Segment Start: Raw data

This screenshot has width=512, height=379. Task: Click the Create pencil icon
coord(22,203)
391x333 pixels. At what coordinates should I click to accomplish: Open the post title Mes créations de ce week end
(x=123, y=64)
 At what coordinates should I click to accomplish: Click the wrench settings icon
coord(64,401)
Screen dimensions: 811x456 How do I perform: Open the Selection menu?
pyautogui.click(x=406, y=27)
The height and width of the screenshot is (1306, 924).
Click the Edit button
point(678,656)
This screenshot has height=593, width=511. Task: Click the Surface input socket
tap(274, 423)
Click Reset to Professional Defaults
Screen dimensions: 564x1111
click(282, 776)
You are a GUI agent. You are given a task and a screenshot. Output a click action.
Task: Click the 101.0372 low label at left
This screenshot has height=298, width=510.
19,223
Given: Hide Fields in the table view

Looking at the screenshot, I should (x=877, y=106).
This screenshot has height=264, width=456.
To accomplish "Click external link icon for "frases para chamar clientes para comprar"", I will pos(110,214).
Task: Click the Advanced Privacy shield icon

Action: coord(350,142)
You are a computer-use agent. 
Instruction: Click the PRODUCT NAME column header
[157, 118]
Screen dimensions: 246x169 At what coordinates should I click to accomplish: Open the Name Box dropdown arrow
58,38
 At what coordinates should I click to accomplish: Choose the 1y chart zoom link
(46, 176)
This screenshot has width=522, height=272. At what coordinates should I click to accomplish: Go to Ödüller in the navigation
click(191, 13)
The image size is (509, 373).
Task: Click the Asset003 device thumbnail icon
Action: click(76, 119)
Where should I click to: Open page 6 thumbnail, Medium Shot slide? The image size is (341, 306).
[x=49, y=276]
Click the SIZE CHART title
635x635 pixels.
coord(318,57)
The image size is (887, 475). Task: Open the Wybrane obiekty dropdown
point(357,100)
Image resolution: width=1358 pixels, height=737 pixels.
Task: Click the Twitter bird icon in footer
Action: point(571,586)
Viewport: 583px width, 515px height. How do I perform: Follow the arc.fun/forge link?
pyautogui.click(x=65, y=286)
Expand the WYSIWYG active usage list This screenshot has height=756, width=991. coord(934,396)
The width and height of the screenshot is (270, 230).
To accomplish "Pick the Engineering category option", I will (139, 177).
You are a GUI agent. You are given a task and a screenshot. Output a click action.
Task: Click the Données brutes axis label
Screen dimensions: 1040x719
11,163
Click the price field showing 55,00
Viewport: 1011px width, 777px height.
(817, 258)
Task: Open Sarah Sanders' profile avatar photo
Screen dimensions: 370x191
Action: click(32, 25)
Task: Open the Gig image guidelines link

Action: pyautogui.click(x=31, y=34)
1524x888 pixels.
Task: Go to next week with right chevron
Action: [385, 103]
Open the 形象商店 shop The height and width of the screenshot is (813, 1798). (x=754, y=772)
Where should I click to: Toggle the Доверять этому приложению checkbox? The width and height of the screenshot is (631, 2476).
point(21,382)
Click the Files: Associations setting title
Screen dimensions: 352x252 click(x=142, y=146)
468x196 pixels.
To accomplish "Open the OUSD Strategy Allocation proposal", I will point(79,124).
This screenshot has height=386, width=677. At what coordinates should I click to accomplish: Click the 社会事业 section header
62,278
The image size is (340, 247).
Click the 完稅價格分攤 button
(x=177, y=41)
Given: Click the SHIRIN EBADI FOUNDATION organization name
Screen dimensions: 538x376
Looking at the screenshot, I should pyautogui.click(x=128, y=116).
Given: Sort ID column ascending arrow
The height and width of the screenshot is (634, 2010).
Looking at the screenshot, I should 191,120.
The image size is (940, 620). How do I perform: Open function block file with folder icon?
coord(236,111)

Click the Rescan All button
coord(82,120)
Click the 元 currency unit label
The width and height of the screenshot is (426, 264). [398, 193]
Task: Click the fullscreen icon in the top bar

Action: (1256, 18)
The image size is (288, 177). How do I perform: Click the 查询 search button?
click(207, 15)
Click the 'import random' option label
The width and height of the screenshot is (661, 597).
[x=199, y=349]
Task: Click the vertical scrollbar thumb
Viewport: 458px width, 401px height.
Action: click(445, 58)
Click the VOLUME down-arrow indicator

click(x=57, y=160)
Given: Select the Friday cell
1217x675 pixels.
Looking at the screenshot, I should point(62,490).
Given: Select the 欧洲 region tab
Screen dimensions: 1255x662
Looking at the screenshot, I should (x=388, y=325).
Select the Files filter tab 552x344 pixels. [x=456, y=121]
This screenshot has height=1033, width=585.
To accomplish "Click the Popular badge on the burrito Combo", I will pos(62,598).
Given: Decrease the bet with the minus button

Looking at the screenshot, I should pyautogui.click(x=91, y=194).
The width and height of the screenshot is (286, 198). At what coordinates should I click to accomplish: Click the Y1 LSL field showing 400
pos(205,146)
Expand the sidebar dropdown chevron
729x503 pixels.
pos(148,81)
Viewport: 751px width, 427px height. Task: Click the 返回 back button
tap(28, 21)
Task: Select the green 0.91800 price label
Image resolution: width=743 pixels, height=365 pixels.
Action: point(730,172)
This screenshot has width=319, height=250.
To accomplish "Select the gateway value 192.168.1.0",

Segment End: Raw data

A complete, exact copy of the entries above is what is wanted.

> [Task output]
This screenshot has width=512, height=379. Task: Click the Create pencil icon
coord(22,203)
391x333 pixels. At what coordinates should I click to accomplish: Open the post title Mes créations de ce week end
(x=123, y=64)
 At what coordinates should I click to accomplish: Click the wrench settings icon
coord(64,401)
Screen dimensions: 811x456 How do I perform: Open the Selection menu?
pyautogui.click(x=406, y=27)
The height and width of the screenshot is (1306, 924).
Click the Edit button
point(678,656)
This screenshot has height=593, width=511. Task: Click the Surface input socket
tap(274, 423)
Click Reset to Professional Defaults
Screen dimensions: 564x1111
click(282, 776)
You are a GUI agent. You are given a task and a screenshot. Output a click action.
Task: Click the 101.0372 low label at left
This screenshot has height=298, width=510.
19,223
Given: Hide Fields in the table view

Looking at the screenshot, I should (x=877, y=106).
This screenshot has height=264, width=456.
To accomplish "Click external link icon for "frases para chamar clientes para comprar"", I will pos(110,214).
Task: Click the Advanced Privacy shield icon

Action: coord(350,142)
You are a computer-use agent. 
Instruction: Click the PRODUCT NAME column header
[157, 118]
Screen dimensions: 246x169 At what coordinates should I click to accomplish: Open the Name Box dropdown arrow
58,38
 At what coordinates should I click to accomplish: Choose the 1y chart zoom link
(46, 176)
This screenshot has width=522, height=272. At what coordinates should I click to accomplish: Go to Ödüller in the navigation
click(191, 13)
The image size is (509, 373).
Task: Click the Asset003 device thumbnail icon
Action: click(76, 119)
Where should I click to: Open page 6 thumbnail, Medium Shot slide? The image size is (341, 306).
[x=49, y=276]
Click the SIZE CHART title
635x635 pixels.
coord(318,57)
The image size is (887, 475). Task: Open the Wybrane obiekty dropdown
point(357,100)
Image resolution: width=1358 pixels, height=737 pixels.
Task: Click the Twitter bird icon in footer
Action: point(571,586)
Viewport: 583px width, 515px height. How do I perform: Follow the arc.fun/forge link?
pyautogui.click(x=65, y=286)
Expand the WYSIWYG active usage list This screenshot has height=756, width=991. coord(934,396)
The width and height of the screenshot is (270, 230).
To accomplish "Pick the Engineering category option", I will (139, 177).
You are a GUI agent. You are given a task and a screenshot. Output a click action.
Task: Click the Données brutes axis label
Screen dimensions: 1040x719
11,163
Click the price field showing 55,00
Viewport: 1011px width, 777px height.
(817, 258)
Task: Open Sarah Sanders' profile avatar photo
Screen dimensions: 370x191
Action: click(32, 25)
Task: Open the Gig image guidelines link

Action: pyautogui.click(x=31, y=34)
1524x888 pixels.
Task: Go to next week with right chevron
Action: [385, 103]
Open the 形象商店 shop The height and width of the screenshot is (813, 1798). (x=754, y=772)
Where should I click to: Toggle the Доверять этому приложению checkbox? The width and height of the screenshot is (631, 2476).
point(21,382)
Click the Files: Associations setting title
Screen dimensions: 352x252 click(x=142, y=146)
468x196 pixels.
To accomplish "Open the OUSD Strategy Allocation proposal", I will point(79,124).
This screenshot has height=386, width=677. At what coordinates should I click to accomplish: Click the 社会事业 section header
62,278
The image size is (340, 247).
Click the 完稅價格分攤 button
(x=177, y=41)
Given: Click the SHIRIN EBADI FOUNDATION organization name
Screen dimensions: 538x376
Looking at the screenshot, I should pyautogui.click(x=128, y=116).
Given: Sort ID column ascending arrow
The height and width of the screenshot is (634, 2010).
Looking at the screenshot, I should 191,120.
The image size is (940, 620). How do I perform: Open function block file with folder icon?
coord(236,111)

Click the Rescan All button
coord(82,120)
Click the 元 currency unit label
The width and height of the screenshot is (426, 264). [398, 193]
Task: Click the fullscreen icon in the top bar

Action: (1256, 18)
The image size is (288, 177). How do I perform: Click the 查询 search button?
click(207, 15)
Click the 'import random' option label
The width and height of the screenshot is (661, 597).
[x=199, y=349]
Task: Click the vertical scrollbar thumb
Viewport: 458px width, 401px height.
Action: click(445, 58)
Click the VOLUME down-arrow indicator

click(x=57, y=160)
Given: Select the Friday cell
1217x675 pixels.
Looking at the screenshot, I should point(62,490).
Given: Select the 欧洲 region tab
Screen dimensions: 1255x662
Looking at the screenshot, I should (x=388, y=325).
Select the Files filter tab 552x344 pixels. [x=456, y=121]
This screenshot has height=1033, width=585.
To accomplish "Click the Popular badge on the burrito Combo", I will pos(62,598).
Given: Decrease the bet with the minus button

Looking at the screenshot, I should pyautogui.click(x=91, y=194).
The width and height of the screenshot is (286, 198). At what coordinates should I click to accomplish: Click the Y1 LSL field showing 400
pos(205,146)
Expand the sidebar dropdown chevron
729x503 pixels.
pos(148,81)
Viewport: 751px width, 427px height. Task: Click the 返回 back button
tap(28, 21)
Task: Select the green 0.91800 price label
Image resolution: width=743 pixels, height=365 pixels.
Action: point(730,172)
This screenshot has width=319, height=250.
To accomplish "Select the gateway value 192.168.1.0",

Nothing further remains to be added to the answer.